— begin Stored records —

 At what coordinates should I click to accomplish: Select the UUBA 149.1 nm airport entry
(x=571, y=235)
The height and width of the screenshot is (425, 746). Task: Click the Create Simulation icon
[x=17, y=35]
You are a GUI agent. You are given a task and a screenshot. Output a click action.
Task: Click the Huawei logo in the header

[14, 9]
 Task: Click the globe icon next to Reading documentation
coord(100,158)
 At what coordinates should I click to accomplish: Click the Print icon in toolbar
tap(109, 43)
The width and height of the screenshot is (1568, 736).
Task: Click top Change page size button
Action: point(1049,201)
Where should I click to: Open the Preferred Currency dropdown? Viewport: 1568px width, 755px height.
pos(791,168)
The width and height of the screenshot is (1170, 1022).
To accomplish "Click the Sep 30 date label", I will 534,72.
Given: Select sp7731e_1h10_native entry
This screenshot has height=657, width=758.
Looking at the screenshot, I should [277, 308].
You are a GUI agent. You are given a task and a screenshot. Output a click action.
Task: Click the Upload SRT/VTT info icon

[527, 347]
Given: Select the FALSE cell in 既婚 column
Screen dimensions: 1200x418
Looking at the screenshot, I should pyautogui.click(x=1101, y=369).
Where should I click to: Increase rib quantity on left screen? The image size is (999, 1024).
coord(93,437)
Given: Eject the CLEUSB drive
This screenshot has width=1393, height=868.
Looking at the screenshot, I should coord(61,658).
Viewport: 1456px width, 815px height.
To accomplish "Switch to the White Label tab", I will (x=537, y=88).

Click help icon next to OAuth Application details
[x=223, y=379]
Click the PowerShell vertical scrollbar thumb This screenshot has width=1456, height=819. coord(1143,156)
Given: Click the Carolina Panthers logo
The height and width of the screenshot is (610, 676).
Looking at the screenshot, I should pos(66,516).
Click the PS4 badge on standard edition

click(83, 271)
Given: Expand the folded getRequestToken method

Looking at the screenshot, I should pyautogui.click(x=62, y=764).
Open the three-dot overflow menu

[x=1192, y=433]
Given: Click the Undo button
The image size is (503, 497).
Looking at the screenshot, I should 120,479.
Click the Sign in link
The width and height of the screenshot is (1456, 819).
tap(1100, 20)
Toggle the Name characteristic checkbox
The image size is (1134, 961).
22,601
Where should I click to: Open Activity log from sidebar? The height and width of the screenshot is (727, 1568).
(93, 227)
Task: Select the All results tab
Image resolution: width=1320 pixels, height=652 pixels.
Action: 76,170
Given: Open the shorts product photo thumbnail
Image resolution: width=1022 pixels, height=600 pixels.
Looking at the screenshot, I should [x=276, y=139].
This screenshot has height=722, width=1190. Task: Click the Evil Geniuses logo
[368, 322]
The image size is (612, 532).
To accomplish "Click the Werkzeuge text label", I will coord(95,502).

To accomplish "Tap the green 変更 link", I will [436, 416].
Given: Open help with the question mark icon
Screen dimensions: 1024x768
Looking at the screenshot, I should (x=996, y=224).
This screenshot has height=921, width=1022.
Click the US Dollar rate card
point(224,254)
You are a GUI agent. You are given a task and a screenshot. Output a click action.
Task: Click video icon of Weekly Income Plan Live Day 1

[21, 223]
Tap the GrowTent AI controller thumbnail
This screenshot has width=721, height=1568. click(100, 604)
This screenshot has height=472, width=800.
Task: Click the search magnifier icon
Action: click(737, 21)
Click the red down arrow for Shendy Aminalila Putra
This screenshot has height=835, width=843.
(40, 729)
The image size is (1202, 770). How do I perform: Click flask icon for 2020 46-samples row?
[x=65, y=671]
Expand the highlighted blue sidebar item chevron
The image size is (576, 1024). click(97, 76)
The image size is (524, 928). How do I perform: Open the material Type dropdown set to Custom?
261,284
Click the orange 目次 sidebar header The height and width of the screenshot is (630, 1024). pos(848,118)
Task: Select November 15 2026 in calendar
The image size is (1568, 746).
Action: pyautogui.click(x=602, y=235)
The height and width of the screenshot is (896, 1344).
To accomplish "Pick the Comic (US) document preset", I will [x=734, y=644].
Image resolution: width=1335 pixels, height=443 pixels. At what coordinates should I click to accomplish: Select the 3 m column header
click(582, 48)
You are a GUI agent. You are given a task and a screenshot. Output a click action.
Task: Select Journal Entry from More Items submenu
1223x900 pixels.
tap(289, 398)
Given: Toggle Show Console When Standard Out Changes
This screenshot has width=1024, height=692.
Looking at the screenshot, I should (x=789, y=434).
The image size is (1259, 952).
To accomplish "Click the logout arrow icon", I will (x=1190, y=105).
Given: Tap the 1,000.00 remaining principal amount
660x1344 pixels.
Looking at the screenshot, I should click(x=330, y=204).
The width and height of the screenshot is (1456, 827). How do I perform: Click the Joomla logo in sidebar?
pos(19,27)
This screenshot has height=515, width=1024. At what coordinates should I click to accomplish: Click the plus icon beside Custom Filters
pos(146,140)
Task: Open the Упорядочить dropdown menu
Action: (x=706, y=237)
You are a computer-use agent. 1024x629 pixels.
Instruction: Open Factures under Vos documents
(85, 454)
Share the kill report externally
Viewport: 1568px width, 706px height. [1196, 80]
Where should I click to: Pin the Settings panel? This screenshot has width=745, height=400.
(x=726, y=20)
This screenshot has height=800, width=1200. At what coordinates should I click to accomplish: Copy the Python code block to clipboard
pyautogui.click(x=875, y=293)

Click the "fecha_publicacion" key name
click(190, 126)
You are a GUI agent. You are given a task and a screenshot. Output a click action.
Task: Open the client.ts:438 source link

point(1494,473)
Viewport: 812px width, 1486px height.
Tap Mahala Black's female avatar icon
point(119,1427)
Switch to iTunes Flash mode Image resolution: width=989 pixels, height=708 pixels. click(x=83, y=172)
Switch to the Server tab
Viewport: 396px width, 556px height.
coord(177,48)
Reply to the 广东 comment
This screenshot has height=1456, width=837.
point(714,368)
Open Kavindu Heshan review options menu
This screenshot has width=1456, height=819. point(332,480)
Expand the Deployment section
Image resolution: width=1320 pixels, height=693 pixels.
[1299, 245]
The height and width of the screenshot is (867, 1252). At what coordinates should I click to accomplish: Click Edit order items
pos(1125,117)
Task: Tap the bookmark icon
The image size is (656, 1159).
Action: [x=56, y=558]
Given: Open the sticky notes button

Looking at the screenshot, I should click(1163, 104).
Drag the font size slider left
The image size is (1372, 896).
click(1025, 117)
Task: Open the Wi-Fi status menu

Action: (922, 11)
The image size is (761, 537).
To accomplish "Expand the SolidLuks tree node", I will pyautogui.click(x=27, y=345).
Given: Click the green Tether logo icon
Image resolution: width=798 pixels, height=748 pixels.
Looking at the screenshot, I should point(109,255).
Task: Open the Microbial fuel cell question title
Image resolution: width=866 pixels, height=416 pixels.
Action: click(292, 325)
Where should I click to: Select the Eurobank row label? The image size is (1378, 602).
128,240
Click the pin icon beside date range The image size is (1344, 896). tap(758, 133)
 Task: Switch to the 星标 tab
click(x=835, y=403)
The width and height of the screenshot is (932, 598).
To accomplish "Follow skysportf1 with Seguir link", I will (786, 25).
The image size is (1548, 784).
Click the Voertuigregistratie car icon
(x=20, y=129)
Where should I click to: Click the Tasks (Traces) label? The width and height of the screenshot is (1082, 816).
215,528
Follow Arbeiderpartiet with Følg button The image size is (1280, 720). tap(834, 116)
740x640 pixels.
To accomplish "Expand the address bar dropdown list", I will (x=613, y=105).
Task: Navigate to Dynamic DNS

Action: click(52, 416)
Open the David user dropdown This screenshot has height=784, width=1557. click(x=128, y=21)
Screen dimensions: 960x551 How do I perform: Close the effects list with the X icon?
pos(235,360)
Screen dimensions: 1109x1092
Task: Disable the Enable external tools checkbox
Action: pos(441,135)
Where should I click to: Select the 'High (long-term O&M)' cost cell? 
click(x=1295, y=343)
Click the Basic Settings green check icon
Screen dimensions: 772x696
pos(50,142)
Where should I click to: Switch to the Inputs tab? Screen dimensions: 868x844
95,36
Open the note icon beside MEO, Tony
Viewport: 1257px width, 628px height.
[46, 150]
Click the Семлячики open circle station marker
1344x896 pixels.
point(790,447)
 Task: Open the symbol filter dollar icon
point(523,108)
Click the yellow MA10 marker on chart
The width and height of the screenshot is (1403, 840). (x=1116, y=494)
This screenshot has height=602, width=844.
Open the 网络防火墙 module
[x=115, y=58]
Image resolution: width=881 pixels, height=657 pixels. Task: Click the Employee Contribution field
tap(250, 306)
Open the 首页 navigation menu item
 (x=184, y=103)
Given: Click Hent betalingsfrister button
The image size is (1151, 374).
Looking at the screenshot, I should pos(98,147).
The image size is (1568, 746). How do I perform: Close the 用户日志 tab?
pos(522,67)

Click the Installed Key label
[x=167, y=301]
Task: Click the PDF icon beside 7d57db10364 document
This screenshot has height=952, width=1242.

— end Stored records —

— Goal of the exercise —
Reproduce verbatim the stretch of data from the start through the line containing "[x=17, y=35]".

— Result of this exercise —
 At what coordinates should I click to accomplish: Select the UUBA 149.1 nm airport entry
(x=571, y=235)
The height and width of the screenshot is (425, 746). Task: Click the Create Simulation icon
[x=17, y=35]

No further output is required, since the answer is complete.